Reynaert in Maria's gebedenboek
Reynaert de vos is niet alleen alomtegenwoordig in menig middeleeuws literair werk. Ook in de iconografie komt de vos veelvuldig voor, en dat niet alleen in de verluchte handschriften van de Roman de renart (van de Nederlandstalige Reynaertliteratuur is geen enkele miniatuur overgeleverd). Generaliserend gesteld kunnen we de gevonden vosjes indelen in een wereldse en een religieuze traditie, ook al lopen beide constant in elkaar. Van de twee tradities zijn tal van voorbeelden te vinden in vele in Vlaanderen ontstane wereldlijke en geestelijke handschriften. Hier beperken wij ons tot een van de basisvoorstellingen van de religieuze vos, nl. de vos als prediker voor gevogelte (de chronologisch daarop volgende scène van de vos die een vogel in zijn bek heeft is een andere veel voorkomende scène.
Wellicht de prachtigste illustraties van dergelijke vossen vinden we in één van de kostbaarste vruchten die de herfsttij der middeleeuwen heeft opgeleverd, het Latijnse getijdenboek van Maria van Bourgondië.

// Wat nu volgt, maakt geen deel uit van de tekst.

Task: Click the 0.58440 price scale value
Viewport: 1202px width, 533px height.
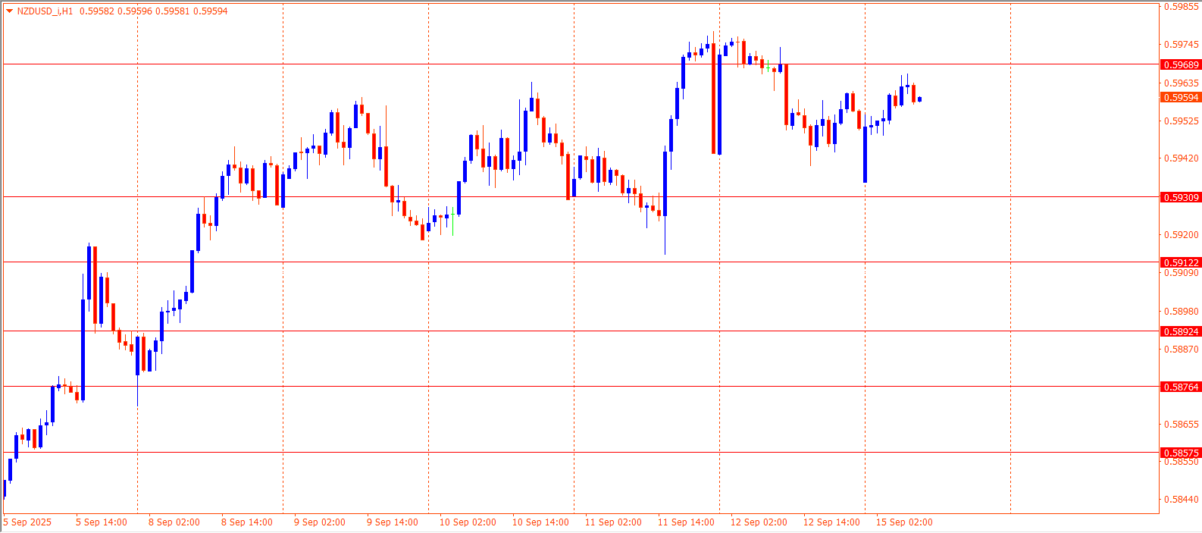Action: (x=1181, y=500)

Maria kreeg deze spiegel van betoverende schoonheid van haar stiefmoeder in 1477. De codex bevreemdt ons door de curieuze mengeling van psalmen, gebeden, schriftlezingen, geïllustreerd met de prachtigste miniaturen én van drolerieën (grotesken en andere randversieringen). De functie van de margeversieringen is niet steeds even duidelijk. Wellicht boden de marges enige verstrooiing tijdens de lange uren van bezinning en gebed en wellicht ook hadden de illustraties in de marges een teken-waarde: soms waren ze enkel aangebracht ter verstrooiing, maar ze konden ook functioneren als aanvulling op de teksten of miniaturen, als waarschuwing, of zelfs als contrapunt, als antithese.

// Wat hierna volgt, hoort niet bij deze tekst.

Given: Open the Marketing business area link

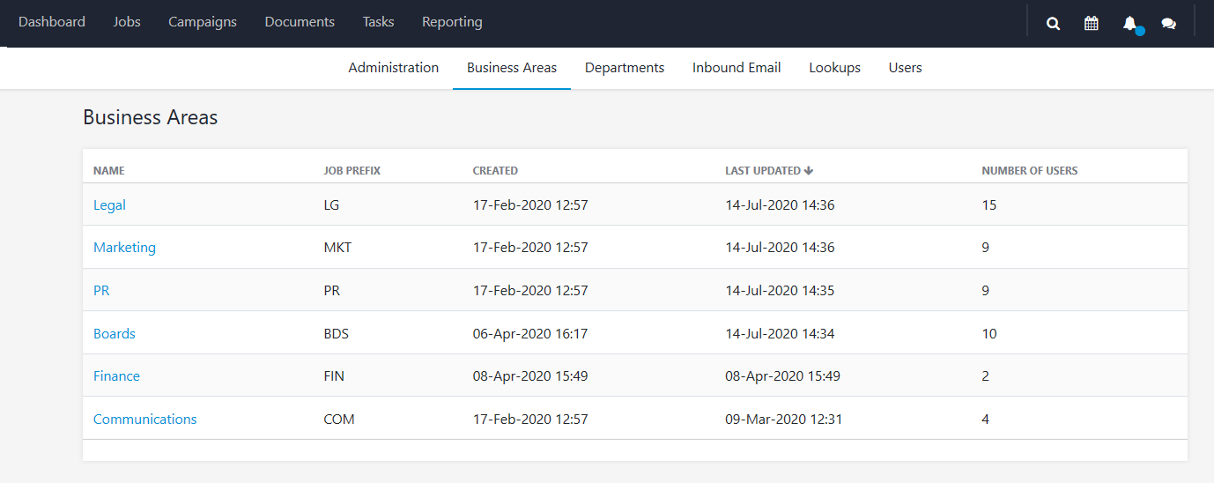Looking at the screenshot, I should pos(124,248).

Op fol. 100 van Maria's getijdenboek wordt in de initiaal de opdracht van Jezus in de tempel uitgebeeld. Onderaan zit Reynaert de vos, predikend -de taal manipulerend. Reynaert staat hier voor de ketter, de heiden, die probeert de naïeve en lichtgelovige tot het kwaad te brengen. Het literaire motief van de vos in monnikspij krijgt hier een allegorische duiding.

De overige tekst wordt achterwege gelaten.